Until this week, I hadn’t read the letter in 10 years. If I’m being completely honest, I’m not entirely certain I read every word of it when I got it. The initial feeling was one of numbness, but I quickly understood that what I was feeling was blinding pain. It hurt so much that I was in a daze.
About six months before this letter, Linda and I were supposed to be getting married — but I backed out just a month before the wedding. Everybody was already invited. The burden of letting everybody know — and “uninviting” them — was hers. She took it well — and she made it clear she wasn’t giving up on me.
I had doubts about her. I’ll never be entirely certain whether my doubts were really about her or about myself. It doesn’t really matter at this point — since she and I have both long since moved on — but I’d like to be able to justify what I did. I’d like to know I did it for the right reasons. I’d like to know I wasn’t just lying to myself when I blamed everything on issues I saw in her.
I loved her. That much is clear. When I love, I love completely. I have room only for one woman in my heart. That was never the issue.
After I broke the engagement, we didn’t talk for a few days. But then we started talking again. I went to see her and everything felt so normal and right again.
But I stayed on the fence. I kept my options open.
For the next seven months or so, things continued like this. We talked constantly — just as we had before — and she told me repeatedly that she still wanted me.

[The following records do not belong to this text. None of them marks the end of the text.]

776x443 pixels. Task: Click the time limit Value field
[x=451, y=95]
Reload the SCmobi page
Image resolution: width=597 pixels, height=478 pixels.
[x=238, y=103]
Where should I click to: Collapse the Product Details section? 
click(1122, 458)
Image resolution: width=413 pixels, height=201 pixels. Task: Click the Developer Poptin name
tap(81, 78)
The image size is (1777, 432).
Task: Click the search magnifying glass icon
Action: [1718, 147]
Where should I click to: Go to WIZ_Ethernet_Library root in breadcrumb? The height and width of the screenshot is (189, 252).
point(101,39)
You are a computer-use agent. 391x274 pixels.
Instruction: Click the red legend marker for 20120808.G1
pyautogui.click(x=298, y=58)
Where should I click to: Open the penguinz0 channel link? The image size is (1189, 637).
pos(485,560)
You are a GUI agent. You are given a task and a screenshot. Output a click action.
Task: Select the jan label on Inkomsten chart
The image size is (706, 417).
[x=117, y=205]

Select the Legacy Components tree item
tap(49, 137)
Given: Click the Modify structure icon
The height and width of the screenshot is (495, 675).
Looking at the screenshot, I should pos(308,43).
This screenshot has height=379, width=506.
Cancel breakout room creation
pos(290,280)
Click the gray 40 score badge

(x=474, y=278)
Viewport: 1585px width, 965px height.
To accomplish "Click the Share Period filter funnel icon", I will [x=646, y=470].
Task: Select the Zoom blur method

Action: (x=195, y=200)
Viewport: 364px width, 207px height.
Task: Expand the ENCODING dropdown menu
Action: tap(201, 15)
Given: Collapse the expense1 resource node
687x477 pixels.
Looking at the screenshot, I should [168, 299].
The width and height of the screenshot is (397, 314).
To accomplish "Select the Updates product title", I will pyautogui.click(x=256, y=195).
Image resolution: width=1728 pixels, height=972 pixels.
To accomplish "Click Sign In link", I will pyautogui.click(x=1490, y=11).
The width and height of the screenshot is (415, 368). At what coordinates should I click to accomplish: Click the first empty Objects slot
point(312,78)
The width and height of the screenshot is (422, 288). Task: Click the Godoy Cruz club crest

If I would just show up, she said, she would marry me on the spot.
But I stayed on the fence. I wouldn’t commit to anything.
And then this letter came. If I hadn’t been a blind idiot, I would have seen this coming. Nobody is going to just wait and wait and wait — begging for my love — no matter how much the person wanted me. But I really was too blind to see that.
Her letter said she had waited long enough. She had lost faith in me. She said she was going to try dating someone else who did want her — someone who had been pursuing her.
My first numb reaction was predictable and ridiculous. I wrote a short response that acted as though none of this hurt me. I treated it as though it was for the best and we really needed to go our separate ways. I wasn’t nasty, but I was cold. There was no love in what I wrote.
My pride was trying to say — in so many words — that I didn’t really want her anyway, so this was no big deal.
Less than a year later, she married the man who had been pursuing her. For months after she sent the letter, I pursued her — begging her to change her mind and give me another chance. But it was too late. I had hurt her too badly.
The story doesn’t end there, but there’s little else that I can say without breaking her confidence. She never asked me not to tell what happened, but a decent respect for someone I once loved requires that I leave the rest alone.
Linda and I aren’t in love anymore. That’s been dead for years. It took me a long time to get over her, but I eventually fell in love with someone else. I’ll always think of Linda fondly. I’ll always believe I made a mistake when I didn’t marry her. I’ll always believe she made a mistake after that. But none of that matters. Our time to get together passed. It’s ancient history for both of us. We haven’t had any communication for years.
Even though the love is long dead, it still hurt to read her letter this week. She had been the biggest supporter I’ve ever had. She believed in me fiercely. She had tremendous faith in me and she felt strongly that we were going to do great things together.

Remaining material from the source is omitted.